Berlin Olympics Gold Medal winner Helen Stephens never lost a race in her entire sporting career. Born on February 3 1918, the ‘Fulton Flash’ came out as a lesbian in the early 1970s and enjoyed a nearly 40-year relationship with Mabel O. Robbe.
Helen’s nickname came from her hometown of Fulton, Missouri. Her mother said her speed came from chasing rabbits on the farm. The press described her as a tomboy, ‘flat-chested, long-legged, masculine’. And they marvelled as the previously unknown farm girl began to win national races while still a teenager.
She became a threat to the Olympic hopes of the reigning female sprint champion, Stella Walsh. Although Stella lived in the US since childhood, she competed for Poland internationally because of an issue with her citizenship.
Stella won gold in the 100m in 1932 and went into the 1936 Berlin Olympics the favourite. But 18-year-old Helen Stephens beat her by .02 second.
A newspaper suggested that Stephens was a man
Consequently, as Time reported, “A Warsaw newspaper, with what is now a routine lack of chivalry toward female Olympic competitors, suggested that Stephens was a man. The possibility that Stephens’ ignorance of her own abilities might include her sex was promptly destroyed by officials. They announced that they had foreseen the dispute, investigated Stephens before the race, and found her a thoroughgoing female.”

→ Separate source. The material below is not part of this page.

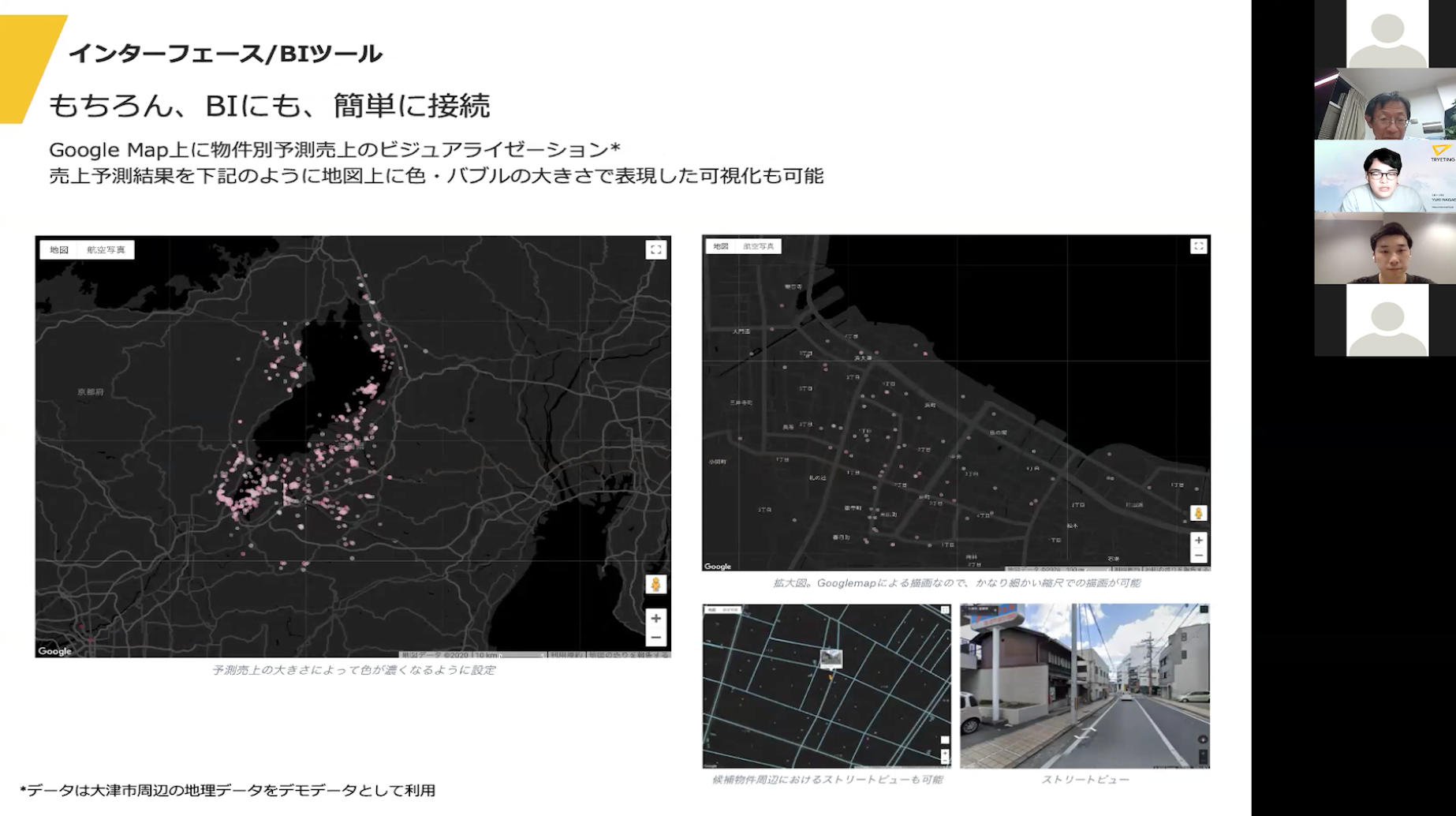1456x816 pixels.
Task: Switch left map to 航空写真 view
Action: click(x=106, y=250)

By ‘routine lack of chivalry’, Time meant the already tiresome insinuation that successful female athletes were not ‘real’ women.
Helen’s medical examination revealed the three proofs required to substantiate womanhood — a vagina, clitoris and…
Despite attempts by the press to beat up the rivalry between Helen and Stella, the pair remained lifelong friends. Decades later, following Stella Walsh’s death, an autopsy revealed she was intersex.
Ironically, a man did compete in a women’s event at the Berlin Olympics — a cis German man accidentally brought up by his parents as a girl. But the story of Dora, later Heinrich, Ratjen would not emerge for a few years.
Following her success at the Berlin Games, Helen Stephens retired from athletics. She then played professional baseball and softball, and later became a successful businesswoman.
Helen was inducted into the National Women’s Hall of Fame in 1993, a year before her death.